**Exercise objective:** The result should be the lines from the one holding "Where should I click to: Follow" to the final line of the records below, repeated exactly and with no pictures.

Dataset records
━━━━━━━━━━━━━━━━━━━━━━━━━━━━━━

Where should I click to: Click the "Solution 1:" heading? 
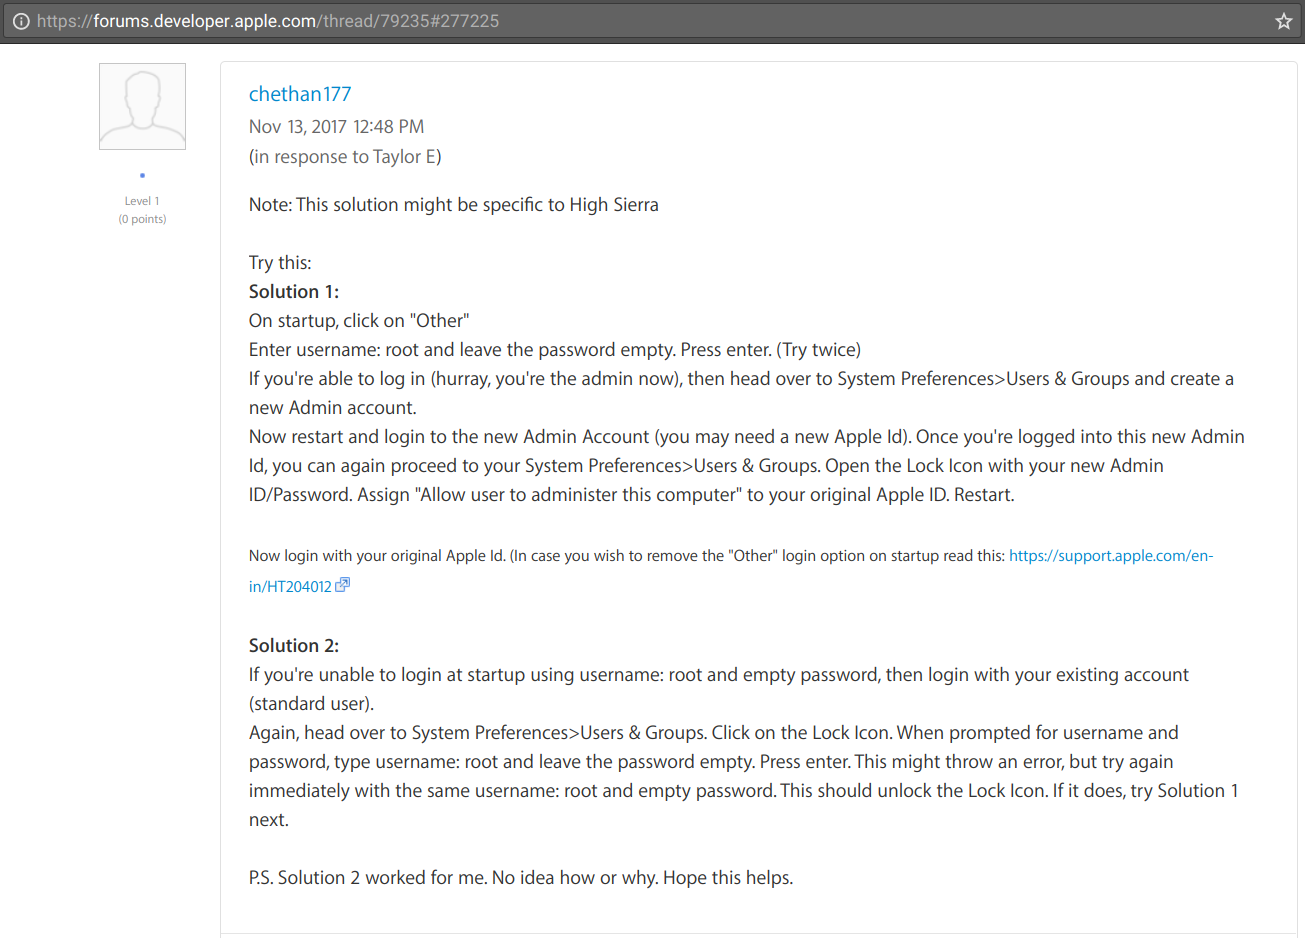coord(294,292)
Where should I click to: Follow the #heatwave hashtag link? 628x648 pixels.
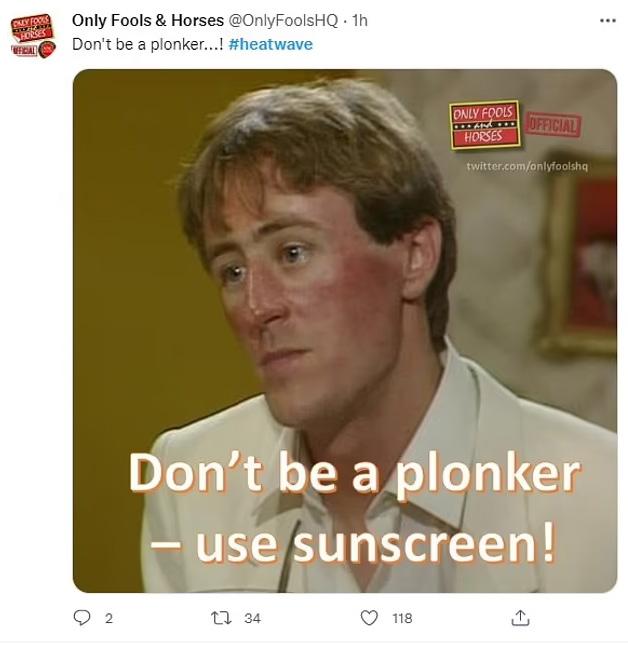point(271,44)
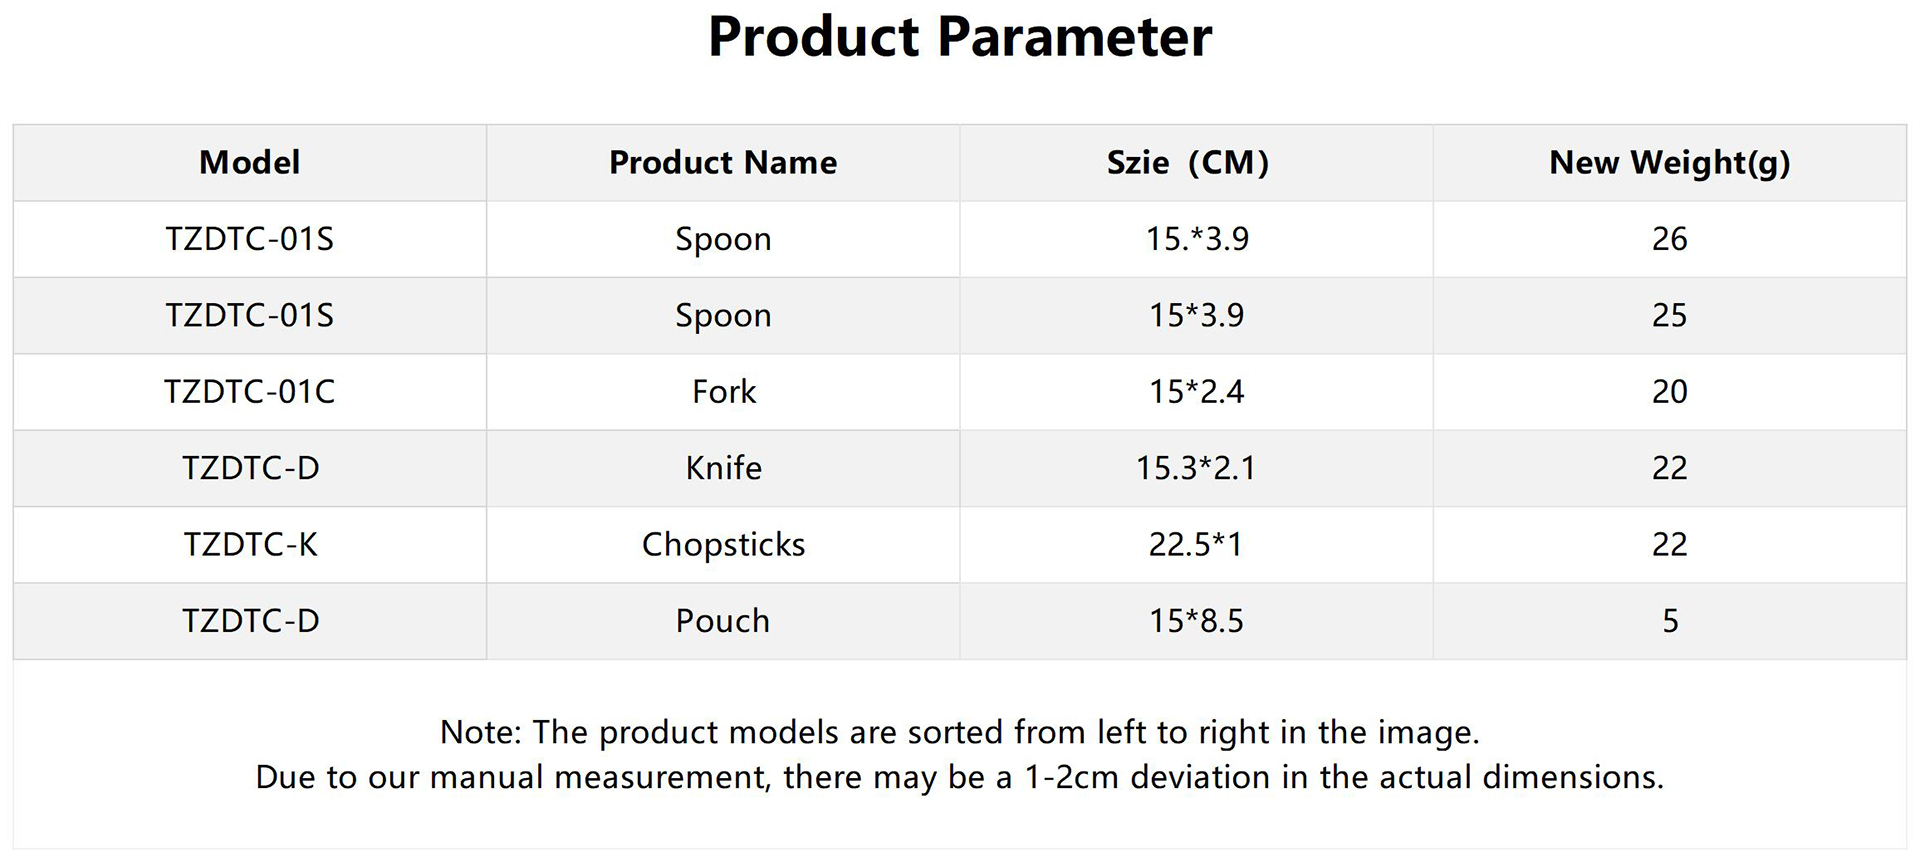Click the New Weight(g) column header

point(1669,163)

━━━━━━━━━━━━━━━━━━━━━━━━━━━━━━

**Answer for this exercise:**
Where should I click to: Follow the #heatwave hashtag link? 628x648 pixels.
point(271,44)
Click the New Weight(g) column header

point(1669,163)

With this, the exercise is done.